IGNORE_VALIDATION_ERRORS = True


class FrameHelper:

    @staticmethod
    def show(title: str, df: pd.DataFrame):
        print(title)
        print(tabulate(df, headers="keys", tablefmt="psql", showindex=False))
        print()

In [26]:
# Constants
class ColumnLabels(ABC):

    @classmethod
    def all_values(cls):
        return [
            val for key, val in vars(cls).items() if not key.startswith("_")
        ]


class HashLabels(ColumnLabels):
    TERM_LABEL = "term"
    SUBCLASS_LABEL = "subclass_name"
    CLASS_LABEL = "class_name"


class TermLabels(HashLabels):
    ID_LABEL = "id"


class NumberingDetails(ColumnLabels):
    ID_CHUNK_LABEL = "id_chunk"
    HASH_LABEL = "hash_code"


class ValidationFlags(ColumnLabels):
    IS_VALID_TERM_LABEL = "is_valid_term"
    HAS_DUPLICATE_ID_LABEL = "has_duplicate_id"
    DUPLICATE_TERM_CLASS_SUBCLASS_LABEL = "duplicate_term_class_subclass"

In [27]:

class IResetChanged(ABC):

    def reset(self):
        pass


class ISetChanged(ABC):

    def set_changed(self):
        pass
    
    @property
    def is_changed(self) -> bool:
        pass


class ChangedFlag(ISetChanged, IResetChanged):
    """Class to manage changed flag; controls access to only set as changed"""

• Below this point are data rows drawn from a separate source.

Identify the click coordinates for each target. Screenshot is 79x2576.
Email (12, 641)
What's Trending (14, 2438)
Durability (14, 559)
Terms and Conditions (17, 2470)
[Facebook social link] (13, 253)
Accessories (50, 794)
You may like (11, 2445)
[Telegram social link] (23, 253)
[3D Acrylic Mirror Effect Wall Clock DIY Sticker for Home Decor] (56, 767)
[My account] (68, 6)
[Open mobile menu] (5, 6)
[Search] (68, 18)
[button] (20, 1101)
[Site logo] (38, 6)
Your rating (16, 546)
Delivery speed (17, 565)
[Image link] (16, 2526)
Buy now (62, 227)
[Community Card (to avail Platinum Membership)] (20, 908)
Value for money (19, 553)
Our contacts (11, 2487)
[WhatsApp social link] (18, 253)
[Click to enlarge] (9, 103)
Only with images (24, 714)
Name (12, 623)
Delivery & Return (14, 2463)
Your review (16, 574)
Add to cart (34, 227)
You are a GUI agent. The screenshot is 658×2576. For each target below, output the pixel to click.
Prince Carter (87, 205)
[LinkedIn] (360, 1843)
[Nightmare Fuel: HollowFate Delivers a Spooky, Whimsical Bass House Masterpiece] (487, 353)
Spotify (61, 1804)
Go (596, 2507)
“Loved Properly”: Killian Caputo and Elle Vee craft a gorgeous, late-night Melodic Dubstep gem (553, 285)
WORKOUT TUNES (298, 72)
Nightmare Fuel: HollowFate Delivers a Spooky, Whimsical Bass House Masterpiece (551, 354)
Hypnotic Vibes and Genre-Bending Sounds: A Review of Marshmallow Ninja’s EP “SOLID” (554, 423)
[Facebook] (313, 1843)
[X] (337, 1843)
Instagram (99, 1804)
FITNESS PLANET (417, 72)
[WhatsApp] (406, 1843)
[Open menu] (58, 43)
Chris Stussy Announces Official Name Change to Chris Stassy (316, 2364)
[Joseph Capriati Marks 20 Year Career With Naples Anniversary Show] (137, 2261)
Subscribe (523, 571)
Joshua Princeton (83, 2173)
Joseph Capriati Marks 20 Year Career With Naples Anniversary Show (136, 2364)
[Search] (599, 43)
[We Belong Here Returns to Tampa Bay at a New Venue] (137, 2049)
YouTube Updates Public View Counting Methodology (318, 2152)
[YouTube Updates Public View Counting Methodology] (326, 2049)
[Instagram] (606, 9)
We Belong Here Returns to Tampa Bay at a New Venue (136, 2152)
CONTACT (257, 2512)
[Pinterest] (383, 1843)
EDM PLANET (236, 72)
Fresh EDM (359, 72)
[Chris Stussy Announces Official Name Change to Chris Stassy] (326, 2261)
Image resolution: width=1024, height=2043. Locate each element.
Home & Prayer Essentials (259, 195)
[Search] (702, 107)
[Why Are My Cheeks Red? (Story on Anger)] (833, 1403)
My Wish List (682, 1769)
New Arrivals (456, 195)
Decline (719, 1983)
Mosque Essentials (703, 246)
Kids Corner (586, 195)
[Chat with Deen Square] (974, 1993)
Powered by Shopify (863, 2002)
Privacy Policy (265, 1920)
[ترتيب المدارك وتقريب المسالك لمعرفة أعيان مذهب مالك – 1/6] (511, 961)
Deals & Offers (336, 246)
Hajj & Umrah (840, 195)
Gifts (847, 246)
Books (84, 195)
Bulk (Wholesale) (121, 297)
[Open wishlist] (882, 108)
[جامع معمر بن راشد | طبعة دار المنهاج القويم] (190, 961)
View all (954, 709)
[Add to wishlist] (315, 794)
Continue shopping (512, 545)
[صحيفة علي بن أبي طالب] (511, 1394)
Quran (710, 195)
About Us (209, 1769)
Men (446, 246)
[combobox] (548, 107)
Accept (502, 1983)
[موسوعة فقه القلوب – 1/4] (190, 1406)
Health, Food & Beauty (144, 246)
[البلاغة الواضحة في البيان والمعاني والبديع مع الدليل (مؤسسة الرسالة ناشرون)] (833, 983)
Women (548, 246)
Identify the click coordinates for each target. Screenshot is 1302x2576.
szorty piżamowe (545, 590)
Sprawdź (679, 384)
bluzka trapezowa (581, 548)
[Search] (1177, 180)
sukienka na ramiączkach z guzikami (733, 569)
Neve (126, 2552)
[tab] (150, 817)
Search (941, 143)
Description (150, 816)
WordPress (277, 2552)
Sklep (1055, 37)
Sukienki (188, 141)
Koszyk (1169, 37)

    def __init__(self) -> None:
        self._is_changed = False

    def set_changed(self):
        self._is_changed = True
    
    @property
    def is_changed(self) -> bool:
        return self._is_changed

    def reset(self):
        self._is_changed = False

    @property
    def is_changed(self) -> bool:
        return self._is_changed

In [28]:
from typing import Union


@dataclass
class Term:
    id: int
    term: str
    subclass_name: str
    class_name: str

    @staticmethod
    def calc_hash_key(row: Union[pd.Series, 'Term']):
        if isinstance(row, Term):
            term = row.term
            class_val = row.class_name
            subclass_val = row.subclass_name
        else:
            term = row[HashLabels.TERM_LABEL]
            class_val = row[HashLabels.CLASS_LABEL]
            subclass_val = row[HashLabels.SUBCLASS_LABEL]
        return hash(f"{term}_{class_val}_{subclass_val}")

    def hash_key(self):
        return Term.calc_hash_key(self)

    def __hash__(self):
        return self.hash_key()

    @staticmethod
    def deserialize(term_string: str) -> "Term":
        term_pieces = term_string.split("|")
        return Term(
            id=int(term_pieces[0]),
            term=term_pieces[1],
            subclass_name=term_pieces[2],
            class_name=term_pieces[3],
        )

    @staticmethod
    def deserialize_terms(term_strings: List[str]) -> List["Term"]:
        return [Term.deserialize(term_string) for term_string in term_strings]

In [29]:
# Terminology Validator
class TermValidator:

    def __init__(self, *rules: Callable[[Term], bool]) -> None:

        rules = list(rules)

        # if no rules provided, then default to asserting term is valid

        if len(rules) == 0:

            rules.append(TermValidator.noop)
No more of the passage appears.